After Georges Brassens' song of friendship yesterday, let’s visit a Yorkshire-born chansonnier who was highly influenced by the Frenchman, as well as Jacques Brel andCharles Trenet but was admired by, and influenced many later artists including Pulp’s Jarvis Cocker, Momus, Ralph McTell, Morrissey, Arctic Monkeys’ Alex Turner, and the comedian singer-songwriters Jasper Carrott and Mike Harding. Superbly entertaining, witty and precise, he created four studio albums between 1967 and 1977 as well as a series of live albums. Yet he was also cruelly underrated in his lifetime, and his lack of commercial success contributed to his later alcoholism and death at the age of just 64 in 2002. If only he knew how much is work attracts continued love.

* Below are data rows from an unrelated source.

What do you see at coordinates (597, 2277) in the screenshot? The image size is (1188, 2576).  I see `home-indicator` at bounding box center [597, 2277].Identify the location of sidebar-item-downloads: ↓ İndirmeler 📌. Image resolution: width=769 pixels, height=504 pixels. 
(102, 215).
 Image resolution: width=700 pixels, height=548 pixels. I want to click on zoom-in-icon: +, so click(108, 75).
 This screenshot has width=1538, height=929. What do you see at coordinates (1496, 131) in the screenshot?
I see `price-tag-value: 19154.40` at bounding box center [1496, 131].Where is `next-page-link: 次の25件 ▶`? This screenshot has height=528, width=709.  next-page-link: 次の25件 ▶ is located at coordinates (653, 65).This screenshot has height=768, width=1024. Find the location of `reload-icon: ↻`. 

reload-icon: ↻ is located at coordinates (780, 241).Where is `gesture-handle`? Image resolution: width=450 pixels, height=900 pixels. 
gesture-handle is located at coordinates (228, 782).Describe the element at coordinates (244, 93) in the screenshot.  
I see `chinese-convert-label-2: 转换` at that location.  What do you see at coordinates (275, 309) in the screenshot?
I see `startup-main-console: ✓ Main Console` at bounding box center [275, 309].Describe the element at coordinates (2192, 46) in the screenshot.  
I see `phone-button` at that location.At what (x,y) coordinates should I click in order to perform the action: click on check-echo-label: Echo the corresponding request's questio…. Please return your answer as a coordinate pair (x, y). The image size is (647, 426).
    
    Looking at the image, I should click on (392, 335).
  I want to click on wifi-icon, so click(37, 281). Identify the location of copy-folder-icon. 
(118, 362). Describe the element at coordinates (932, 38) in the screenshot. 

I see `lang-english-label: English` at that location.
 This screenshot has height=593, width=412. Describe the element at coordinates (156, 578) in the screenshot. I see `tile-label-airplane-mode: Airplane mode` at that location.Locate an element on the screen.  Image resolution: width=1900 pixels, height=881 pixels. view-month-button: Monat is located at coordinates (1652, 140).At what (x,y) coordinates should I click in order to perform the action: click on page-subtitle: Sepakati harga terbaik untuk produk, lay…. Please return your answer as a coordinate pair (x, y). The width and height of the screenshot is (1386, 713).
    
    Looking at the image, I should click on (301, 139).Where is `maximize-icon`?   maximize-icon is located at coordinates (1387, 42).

But let us admire his work in all its glory now. The Lodger, taken from a live album recorded at Queen Elizabeth Hall in London in 1970, typifies his style – a deftly dirty, bawdy tale, almost Chaucerian in nature, of a tenant in visited by his landlady’s three daughters who use him for sexual fun. Enjoying himself, but increasingly exhausted, the lodger’s sexual prowess is tested to its limits, until a twist in the end arrives when the landlady herself arrives by his bedside. Thackray’s crisp playing and sheer exuberance in pronouncing every syllable, he uses many phrases not normally found in lyrics (they are indeed “acrobatic and emphatically fine”). He humorously balances the various characters voices perspectives, using superb changes of pace and timing. A genius of wit, charm and guile.
I was amazed, and really rather tired;
I thought I'd given all that I could give.
A little kip was all that I desired,
But I'm British, so my upper lip was stiff.
She was chaotic, idiotic, quite exotic and ecstatic,
Acrobatic and emphatically fine.
All to no good, for when I could open my eyes, to my surprise
I found her mother looking into mine.
"Julie, go to bed!" Julie left the scene.
"Now listen, Ma," I said, "I know the old routine.
"I'll do what you like, but I shall be vexed
"And I'll bloody well go on strike if Grandma's next!"